Sakti masih terus mengatur napasnya, berlari cukup jauh menyusuri lorong rumah sakit membuat dadanya sedikit terasa sesak. Sementara di hadapannya saat ini Nevan sudah menanti jawaban dari pertanyaan yang dilontarkannya.
“Daffin sadarkan diri!” ungkap Sakti bersemangat memecah ketegangan di wajah Nevan.
“Apa? Benar kah?” Nevan terlihat sangat lega mendengarnya. Akhirnya kabar bahagia yang ia nantikan selama ini bisa ia dengar sendiri.
Mereka pun segera bergegas menuju kamar Daffin. Sesampainya di sana ternyata sudah ada seorang dokter ditemani beberapa orang perawat yang menangani Daffin karena Sakti langsung memanggil mereka saat melihat mata Daffin sudah terbuka beberapa saat sebelumnya.

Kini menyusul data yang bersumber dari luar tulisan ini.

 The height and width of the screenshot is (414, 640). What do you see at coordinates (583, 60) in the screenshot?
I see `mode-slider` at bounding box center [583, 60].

Nevan merasa seperti mendapat sebuah keajaiban karena kini kakaknya telah bangun dari komanya dan terlihat mulai membaik. Air mata rasa haru itu pun mengalir di ujung matanya kala mendapat tatapan mata Daffin yang tersenyum ke arahnya.
Setelah melepas beberapa alat medis dari tubuh Daffin, dokter itu langsung memintanya agar tetap berbaring dan beristirahat.
“Saya permisi dulu,” ucap dokter tersebut berpamitan, kemudian Raldy yang tadi turut berada di sana juga akhirnya pergi bersama dokter senior tersebut.
Nevan segera menghampiri Daffin yang masih terbaring lalu Nevan memegang tangan kakaknya itu dengan erat.
“Terima kasih sudah bertahan, aku tahu Kakak orang yang sangat tangguh.”
“Aku senang kamu masih di sini,” ungkap Daffin dengan suara serak.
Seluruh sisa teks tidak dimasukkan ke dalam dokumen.